> [WHAT THE TASK REQUIRES]: Find the word "agent" in the material below and gather every line that contains it.

> [AVAILABLE DATA]:
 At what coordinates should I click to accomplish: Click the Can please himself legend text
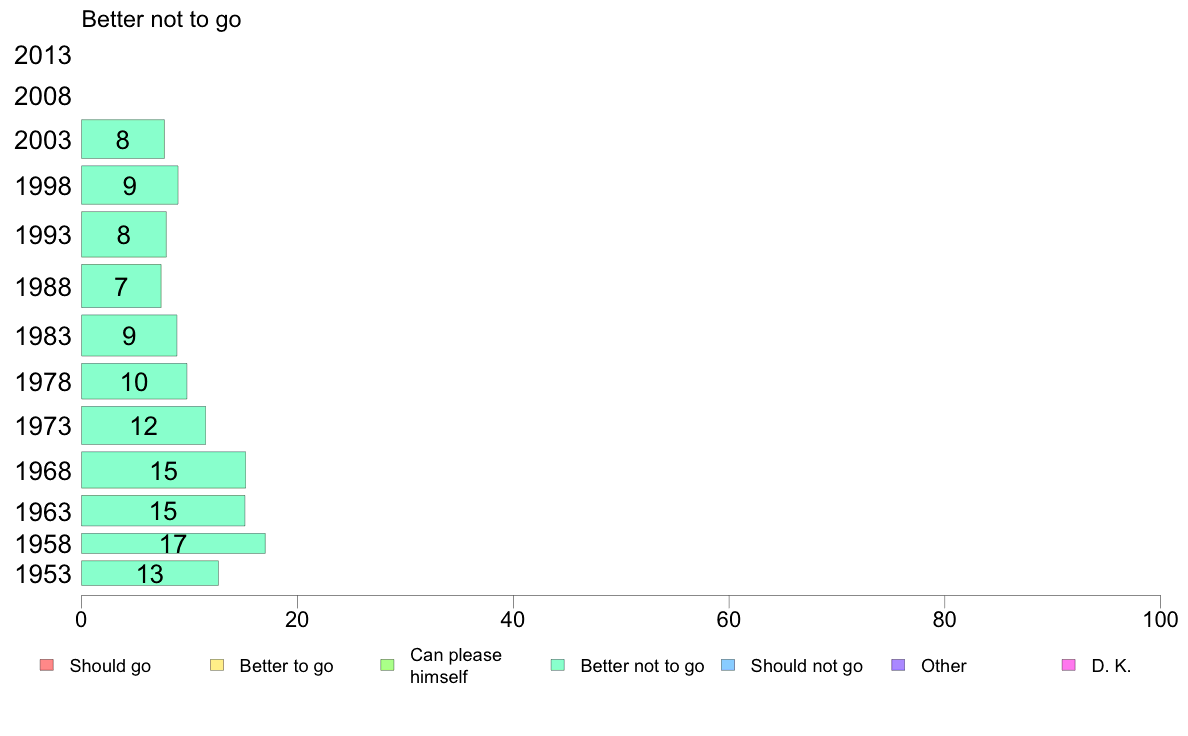(455, 666)
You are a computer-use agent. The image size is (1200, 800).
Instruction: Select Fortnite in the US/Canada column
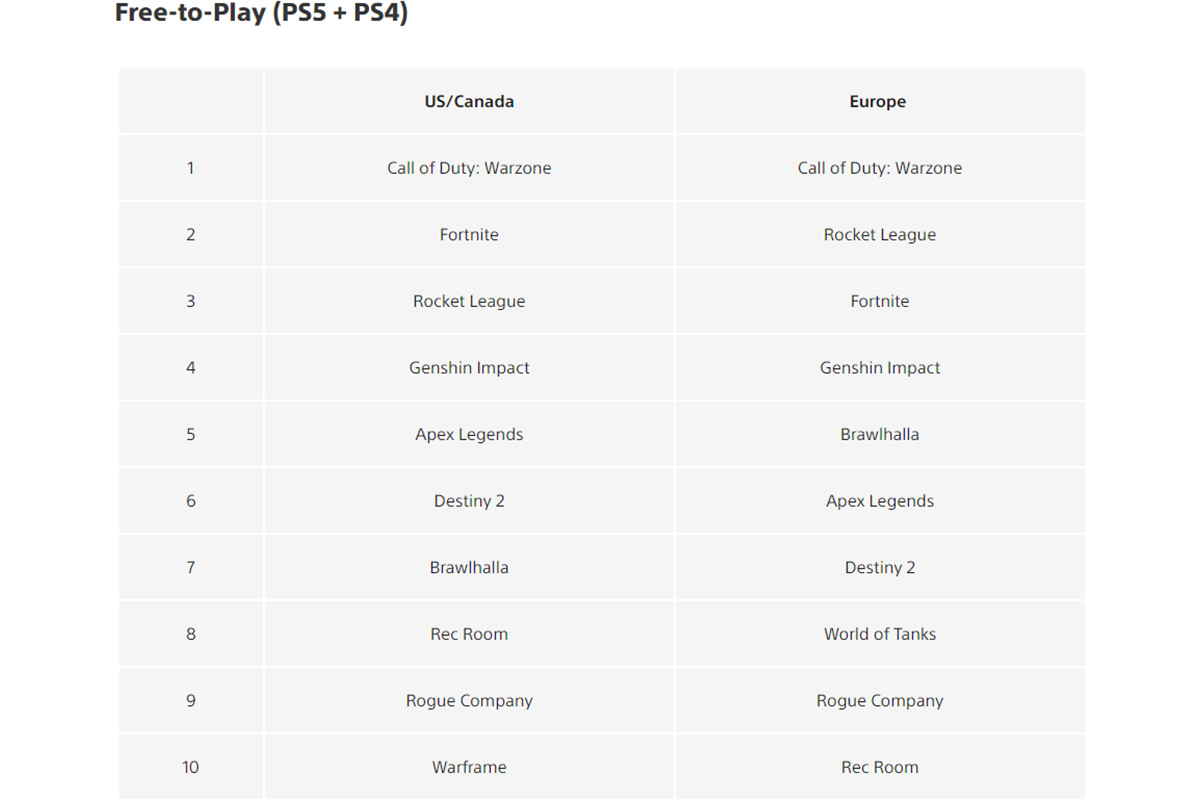point(469,235)
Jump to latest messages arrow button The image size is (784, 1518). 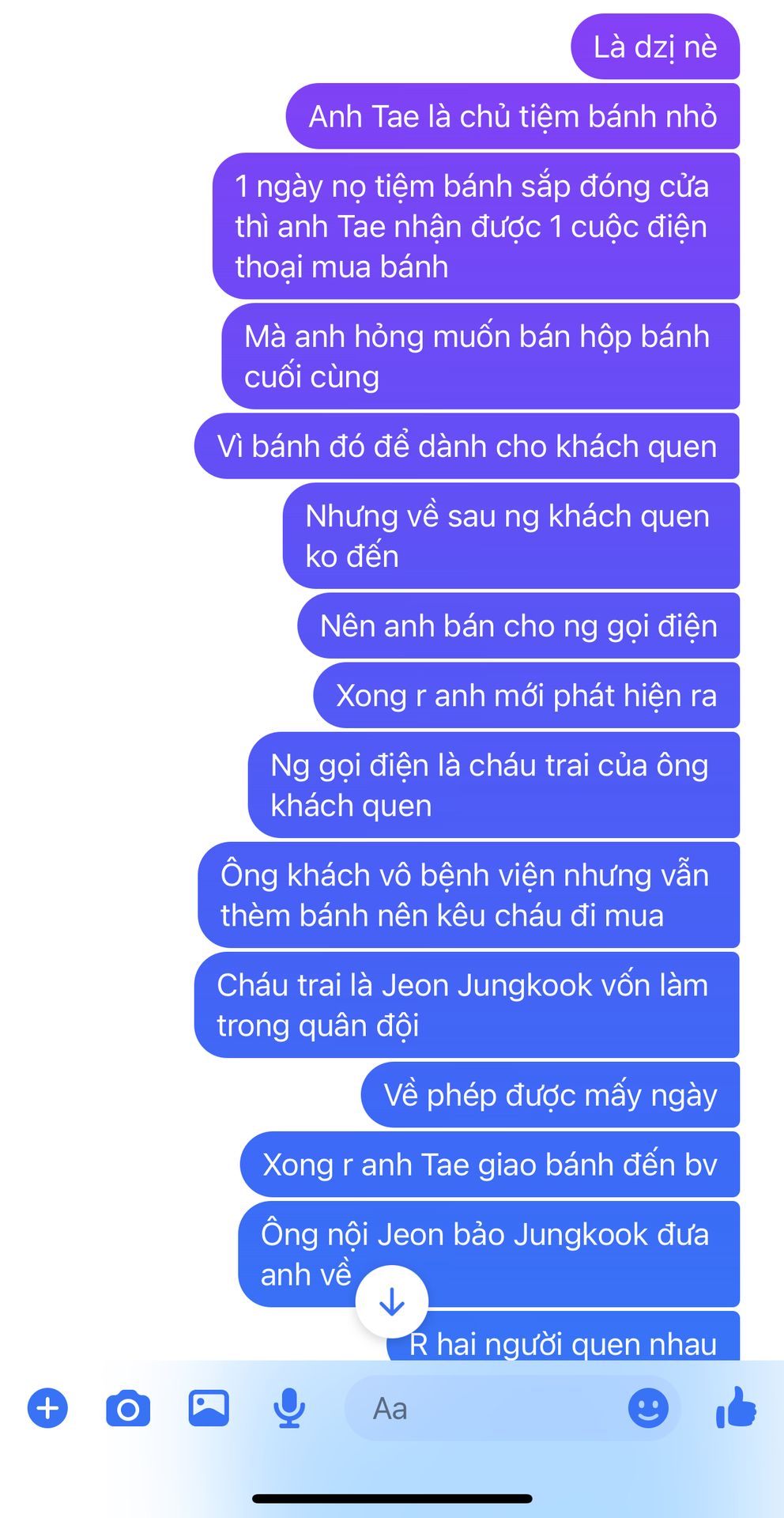(x=392, y=1301)
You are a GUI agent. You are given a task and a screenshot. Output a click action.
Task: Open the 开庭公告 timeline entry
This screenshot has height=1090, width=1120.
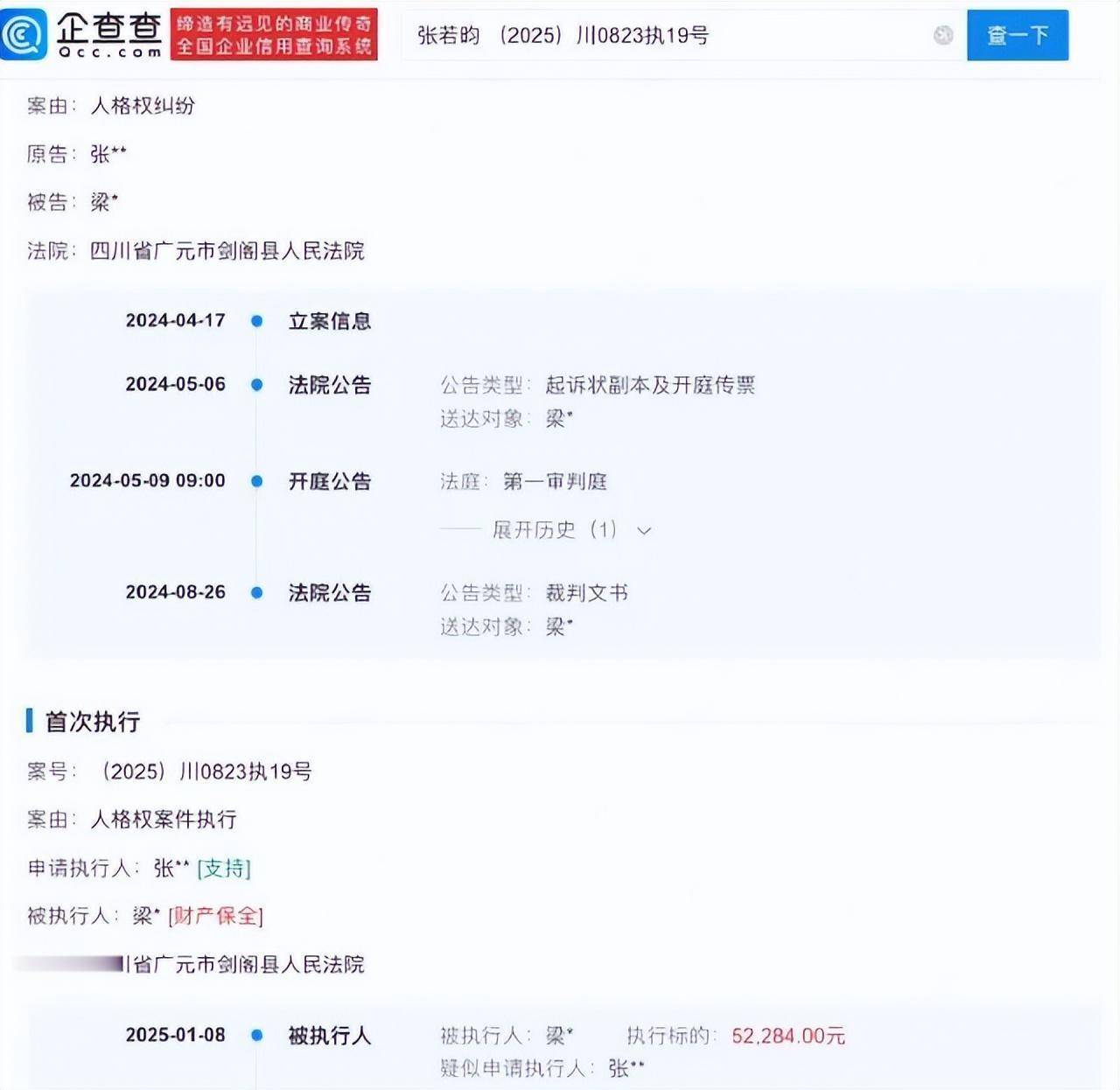coord(330,481)
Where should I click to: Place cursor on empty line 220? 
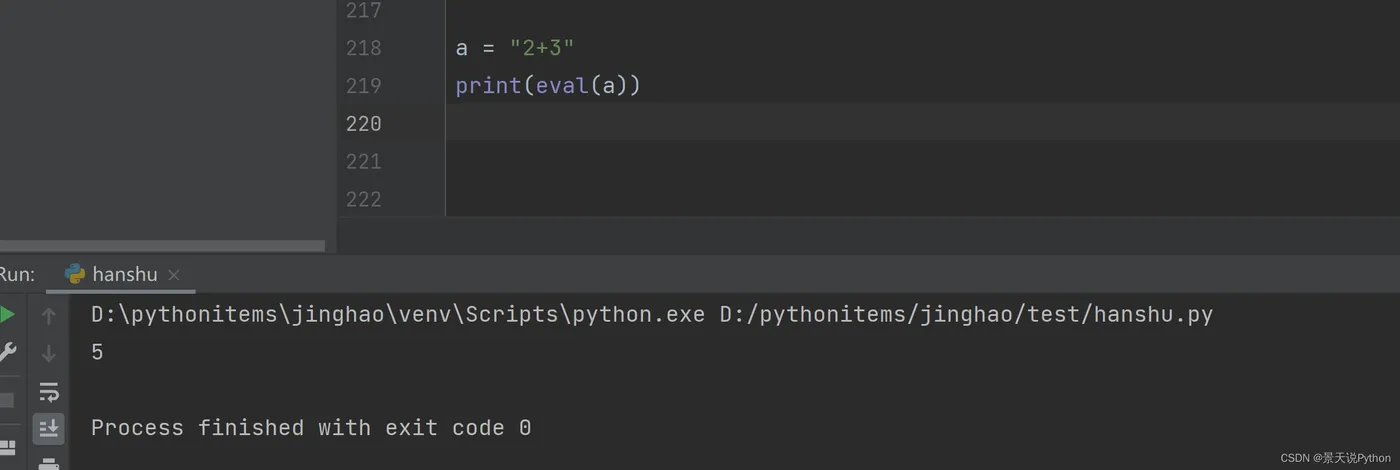[x=700, y=124]
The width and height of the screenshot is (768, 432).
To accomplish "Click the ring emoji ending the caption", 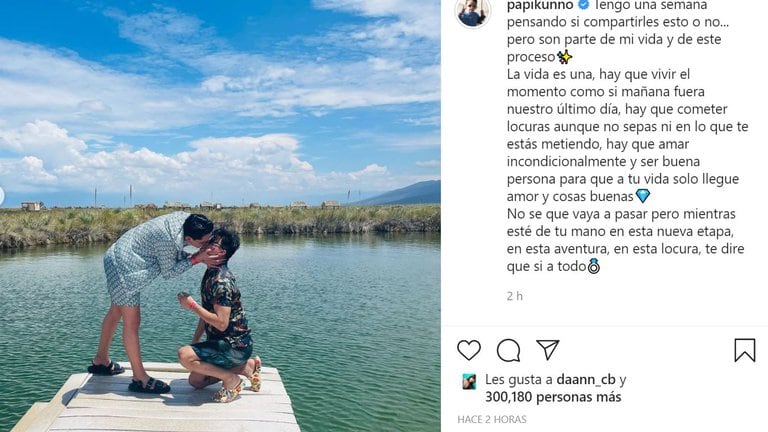I will click(594, 266).
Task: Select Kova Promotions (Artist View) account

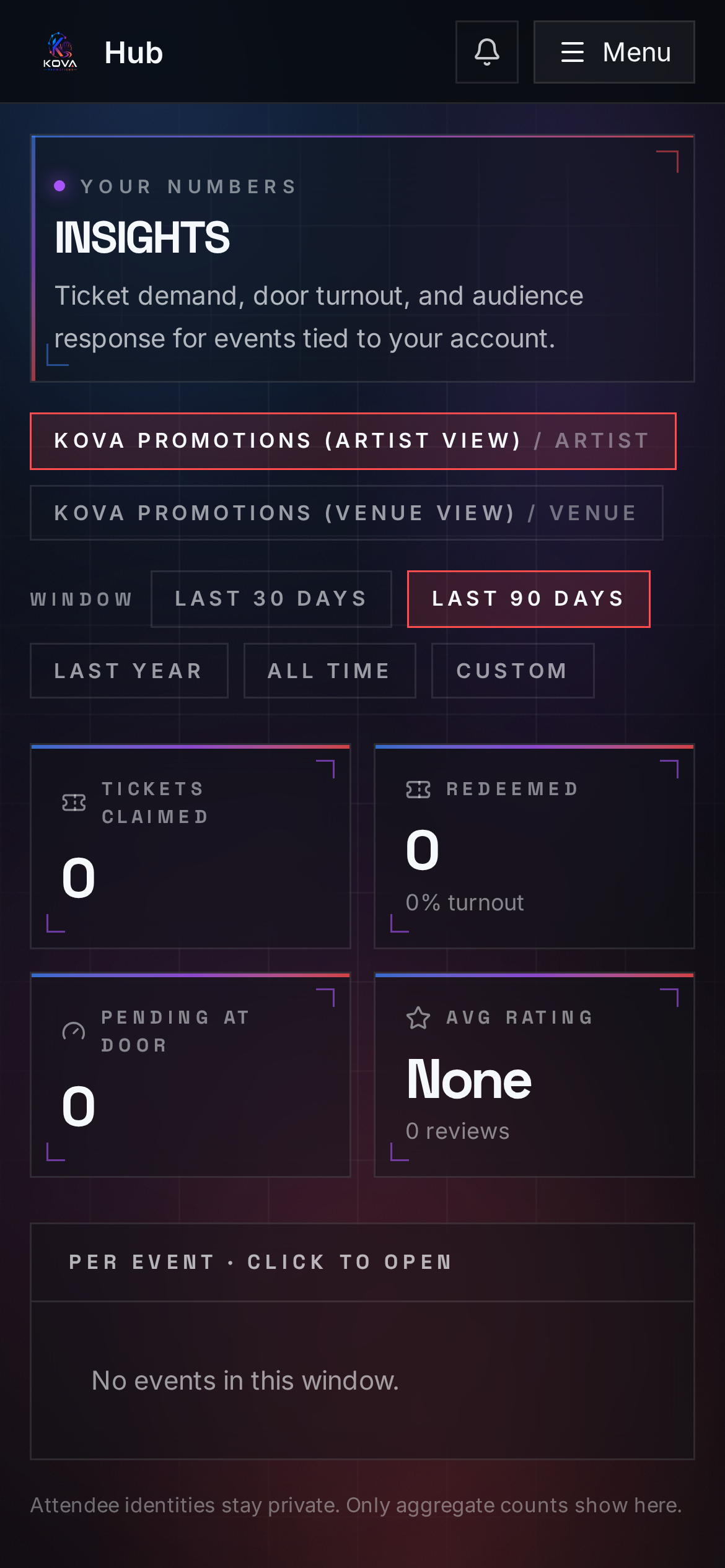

> [SOLUTION TO THE EXERCISE]:
You are a computer-use agent. The image size is (1200, 800).
You are a GUI agent. You are given a task and a screenshot. Output a click action.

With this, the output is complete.